[<prev] [next>] [<thread-prev] [thread-next>] [day] [month] [year] [list]
Message-ID: <f049d74b59323ed2ad16a0b52de86f157ae353ce.camel@redhat.com>
Date: Wed, 08 Mar 2023 09:55:31 +0100
From: Paolo Abeni <pabeni@...hat.com>
To: Andrew Morton <akpm@...ux-foundation.org>
Cc: netdev@...r.kernel.org, Soheil Hassas Yeganeh <soheil@...gle.com>,
Al Viro <viro@...iv.linux.org.uk>,
Carlos Maiolino <cmaiolino@...hat.com>,
Eric Biggers <ebiggers@...nel.org>,
Jacob Keller <jacob.e.keller@...el.com>,
Jens Axboe <axboe@...nel.dk>,
Christian Brauner <brauner@...nel.org>,
linux-fsdevel@...r.kernel.org
Subject: Re: [PATCH v4 RESEND] epoll: use refcount to reduce ep_mutex
contention
On Tue, 2023-03-07 at 13:30 -0800, Andrew Morton wrote:
> On Tue, 7 Mar 2023 19:46:37 +0100 Paolo Abeni <pabeni@...hat.com> wrote:
>
> > We are observing huge contention on the epmutex during an http
> > connection/rate test:
> >
> > 83.17% 0.25% nginx [kernel.kallsyms] [k] entry_SYSCALL_64_after_hwframe
> > [...]
> > |--66.96%--__fput
> > |--60.04%--eventpoll_release_file
> > |--58.41%--__mutex_lock.isra.6
> > |--56.56%--osq_lock
> >
> > The application is multi-threaded, creates a new epoll entry for
> > each incoming connection, and does not delete it before the
> > connection shutdown - that is, before the connection's fd close().
> >
> > Many different threads compete frequently for the epmutex lock,
> > affecting the overall performance.
> >
> > To reduce the contention this patch introduces explicit reference counting
> > for the eventpoll struct. Each registered event acquires a reference,
> > and references are released at ep_remove() time.
> >
> > Additionally, this introduces a new 'dying' flag to prevent races between
> > the EP file close() and the monitored file close().

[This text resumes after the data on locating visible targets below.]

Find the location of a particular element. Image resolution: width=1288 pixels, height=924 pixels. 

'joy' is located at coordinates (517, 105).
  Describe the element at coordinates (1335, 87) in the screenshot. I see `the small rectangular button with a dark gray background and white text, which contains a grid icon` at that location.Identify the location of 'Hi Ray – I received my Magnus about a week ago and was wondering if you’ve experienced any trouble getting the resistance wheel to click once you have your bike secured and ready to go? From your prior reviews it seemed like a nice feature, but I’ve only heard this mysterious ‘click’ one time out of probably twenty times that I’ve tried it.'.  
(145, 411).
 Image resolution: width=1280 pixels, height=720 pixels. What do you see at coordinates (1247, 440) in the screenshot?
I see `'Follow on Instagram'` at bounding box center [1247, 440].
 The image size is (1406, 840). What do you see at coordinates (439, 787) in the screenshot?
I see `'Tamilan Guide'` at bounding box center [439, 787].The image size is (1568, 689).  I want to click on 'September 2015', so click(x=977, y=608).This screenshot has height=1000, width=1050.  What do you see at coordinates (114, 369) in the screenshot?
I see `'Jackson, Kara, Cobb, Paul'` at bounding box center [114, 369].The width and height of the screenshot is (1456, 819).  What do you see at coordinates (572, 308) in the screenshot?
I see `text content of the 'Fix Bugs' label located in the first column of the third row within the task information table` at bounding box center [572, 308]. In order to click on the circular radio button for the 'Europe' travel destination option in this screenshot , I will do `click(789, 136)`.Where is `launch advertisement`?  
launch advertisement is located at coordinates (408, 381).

> > ep_eventpoll_release() marks, under f_lock spinlock, each epitem as before
>
> "as dying"?
>
> > removing it, while EP file close() does not touch dying epitems.
>
> The need for this dying flag is somewhat unclear to me. I mean, if we
> have refcounting done correctly, why the need for this flag? Some
> additional description of the dynamics would be helpful.
>
> Methinks this flag is here to cope with the delayed freeing via
> hlist_del_rcu(), but that's a guess?
First thing first, thanks for the feedback!
Both ep_clear_and_put() and eventpoll_release_file() can release the
eventpoll struct. The second must acquire the file->f_lock spinlock to
reach/access such struct pointer. Callers of __ep_remove need to
acquire first the ep->mtx, so eventpoll_release_file() must release the
spinlock after fetching the pointer and before acquiring the mutex.
Meanwhile, without the 'dying' flag, ep_clear_and_put() could kick-in,
eventually on a different CPU, drop all the ep references and free the
struct.
An alternative to the 'dying' flag would be removing the following loop
from ep_clear_and_put():
while ((rbp = rb_first_cached(&ep->rbr)) != NULL) {
epi = rb_entry(rbp, struct epitem, rbn);
ep_remove_safe(ep, epi);
cond_resched();
}
So that ep_clear_and_put() would not release all the ep references
anymore. That option has the downside of keeping the ep struct alive
for an unlimited time after ep_clear_and_put(). A previous revision of
this patch implemented a similar behavior, but Eric Biggers noted it
could hurt some users:
https://lore.kernel.org/linux-fsdevel/Y3%2F4FW4mqY3fWRfU@sol.localdomain/
Please let me know if the above is clear enough.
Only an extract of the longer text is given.